1. Opening arguments only
2. Rebuttals only
3. Defense
4. Closing argument

For the purposes of this debate, the term "God" will be defined broadly as to include the general attributes (ie: omnipotence, omniscience) commonly associated with Judeo-Christian monotheism. That is to say, I am not referring to any specific deity. Hence doctrines such as the incarnation and Trinity are irrelvant to this debate. "Probable" will be defined as being more likely than not.

The time limit between replies is 72 hours. If special circumstances arise, one side may ask the other to wait out his or her remaining time. If one side explicitly concedes or violates any of these terms, then all seven points will be awarded to the other. By accepting this challenge, you agree to these terms.

The burden of proof is shared. It is incumbent on me to show that God's existence is probable, and it is incumbent on my opponent to show that God's existence is not probable. It is thus not enough to simply refute my arguments. My opponent must also erect his own case against the probability of God's existence.

Round 1
Thank you, lunatic, for accepting this debate. I am looking forward to my first debate in several years.

1) Kalaam Cosmological Argument

1. Whatever begins to exist has a cause;
2. The universe began to exist;
3. Therefore, the universe has a cause

The first premise is fairly self explanatory. Anything that begins to exist must have a cause. Something cannot come from nothing. This cause must exist independently and outside of that which began to exist.

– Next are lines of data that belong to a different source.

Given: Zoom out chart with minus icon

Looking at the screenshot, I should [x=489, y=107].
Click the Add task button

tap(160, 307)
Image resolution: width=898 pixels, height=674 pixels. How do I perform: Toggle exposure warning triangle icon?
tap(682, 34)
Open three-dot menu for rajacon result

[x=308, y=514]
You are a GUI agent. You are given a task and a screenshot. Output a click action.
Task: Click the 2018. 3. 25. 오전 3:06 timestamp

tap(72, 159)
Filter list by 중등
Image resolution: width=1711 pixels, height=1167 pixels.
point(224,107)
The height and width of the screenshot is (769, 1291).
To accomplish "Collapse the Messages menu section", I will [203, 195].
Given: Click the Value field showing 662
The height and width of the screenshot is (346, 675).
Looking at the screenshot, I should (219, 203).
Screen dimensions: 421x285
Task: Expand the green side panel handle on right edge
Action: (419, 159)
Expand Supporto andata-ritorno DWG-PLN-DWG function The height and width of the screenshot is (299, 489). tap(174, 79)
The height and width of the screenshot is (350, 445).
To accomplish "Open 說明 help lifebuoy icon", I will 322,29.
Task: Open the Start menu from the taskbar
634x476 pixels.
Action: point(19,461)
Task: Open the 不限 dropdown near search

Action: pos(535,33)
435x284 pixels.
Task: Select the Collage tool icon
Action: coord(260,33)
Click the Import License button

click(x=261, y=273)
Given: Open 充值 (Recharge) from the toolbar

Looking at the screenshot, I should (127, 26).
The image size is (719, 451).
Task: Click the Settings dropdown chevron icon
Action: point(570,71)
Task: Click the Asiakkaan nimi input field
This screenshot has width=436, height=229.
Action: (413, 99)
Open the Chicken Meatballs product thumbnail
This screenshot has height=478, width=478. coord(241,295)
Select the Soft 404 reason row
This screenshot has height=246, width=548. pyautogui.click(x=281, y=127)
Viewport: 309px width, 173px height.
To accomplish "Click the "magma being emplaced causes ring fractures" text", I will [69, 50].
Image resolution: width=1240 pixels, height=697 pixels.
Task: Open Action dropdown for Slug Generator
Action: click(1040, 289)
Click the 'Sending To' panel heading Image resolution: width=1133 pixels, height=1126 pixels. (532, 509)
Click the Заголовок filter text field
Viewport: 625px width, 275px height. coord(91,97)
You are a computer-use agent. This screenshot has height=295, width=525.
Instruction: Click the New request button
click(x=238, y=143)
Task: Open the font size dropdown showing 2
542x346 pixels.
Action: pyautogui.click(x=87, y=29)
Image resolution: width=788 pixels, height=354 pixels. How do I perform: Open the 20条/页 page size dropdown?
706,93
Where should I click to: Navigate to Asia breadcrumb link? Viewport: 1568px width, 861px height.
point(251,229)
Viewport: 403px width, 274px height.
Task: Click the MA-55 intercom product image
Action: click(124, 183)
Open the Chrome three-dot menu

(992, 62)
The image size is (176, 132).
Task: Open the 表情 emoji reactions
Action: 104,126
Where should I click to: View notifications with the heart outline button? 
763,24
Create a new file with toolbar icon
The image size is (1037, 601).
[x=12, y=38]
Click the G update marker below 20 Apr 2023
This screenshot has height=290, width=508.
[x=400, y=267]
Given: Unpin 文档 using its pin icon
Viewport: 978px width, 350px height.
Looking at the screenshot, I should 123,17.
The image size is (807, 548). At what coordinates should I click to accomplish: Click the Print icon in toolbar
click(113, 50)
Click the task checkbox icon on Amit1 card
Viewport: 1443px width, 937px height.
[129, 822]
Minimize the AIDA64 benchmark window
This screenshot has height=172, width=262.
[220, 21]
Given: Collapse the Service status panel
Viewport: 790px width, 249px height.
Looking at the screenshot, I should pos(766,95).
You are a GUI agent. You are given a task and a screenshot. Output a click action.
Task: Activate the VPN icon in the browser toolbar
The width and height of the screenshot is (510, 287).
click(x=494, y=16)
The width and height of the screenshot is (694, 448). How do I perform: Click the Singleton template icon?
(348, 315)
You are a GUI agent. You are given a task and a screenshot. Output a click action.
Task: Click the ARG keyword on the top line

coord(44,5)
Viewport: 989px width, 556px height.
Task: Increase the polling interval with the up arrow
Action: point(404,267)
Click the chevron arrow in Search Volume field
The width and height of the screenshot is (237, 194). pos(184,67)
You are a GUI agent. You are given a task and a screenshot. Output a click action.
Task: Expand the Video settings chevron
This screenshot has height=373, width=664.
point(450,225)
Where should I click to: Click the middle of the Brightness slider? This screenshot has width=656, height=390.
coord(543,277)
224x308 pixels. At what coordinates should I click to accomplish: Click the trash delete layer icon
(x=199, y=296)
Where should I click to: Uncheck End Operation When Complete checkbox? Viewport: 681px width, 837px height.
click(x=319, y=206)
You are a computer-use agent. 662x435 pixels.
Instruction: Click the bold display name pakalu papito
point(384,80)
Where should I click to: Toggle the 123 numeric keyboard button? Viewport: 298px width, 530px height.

The second premise is also fairly self evident. The universe is not eternal. As Stephen Hawking notes:

The conclusion of this lecture is that the universe has not existed forever. Rather, the universe, and time itself, had a beginning in the Big Bang, about 15 billion years ago. The beginning of real time, would have been a singularity, at which the laws of physics would have broken down.

A big bang/big crunch hypothesis that Hawking argues for in his lecture cannot stand up to scrutiny. Dr. David Abel writes:

"Appeals to multiple or 'parallel' cosmoses or to an infinite number of cosmic 'Big Bang/Crunch' oscillations as essential elements of proposed mechanisms are not acceptable in submissions due to a lack of empirical correlation and testability. Such beliefs are without hard physical evidence and must therefore be considered unfalsifiable, currently outside the methodology of scientific investigation to confirm or disprove, and therefore more mathematically theoretical and metaphysical than scientific in nature. Recent cosmological evidence also suggests insufficient mass for gravity to reverse continuing cosmic expansion. The best cosmological evidence thus far suggests the cosmos is finite rather than infinite in age.

2) Argument from Design

1. We see that natural bodies work toward some goal, and do not do so by chance
2. Most natural things lack knowledge.
3. But as an arrow reaches its target because it is directed by an archer, what lacks intelligence achieves goals by being directed by something intelligence.
3. Therefore some intelligent being exists by whom all natural things are directed to their end; and this being we call God. user Contradiction argued this premise fairly well:

To say that natural entities tend toward ends is to say that they behave with a goal, purpose, or function in mind. It is to say, for example, that the heart tends toward the purpose of pumping blood or that the eye has the function of seeing. That natural entities of all sorts behave in this way is undeniable. Indeed, it is presupposed by discipline of medicine, which seeks to restore bodily functions to the way they ought to be. It accounts for why certain effects are regularly brought about by their causes . A match tends to cause fire -- and not rainbows -- when lighted because that is its function. A plant matures according to its kind because that it is directed toward that sort of development. Teleology is also present in the inorganic realm, such as in the water and rock cycles. If causes weren't directed toward their effects, then there is no reason why causes can't literally produce any effect.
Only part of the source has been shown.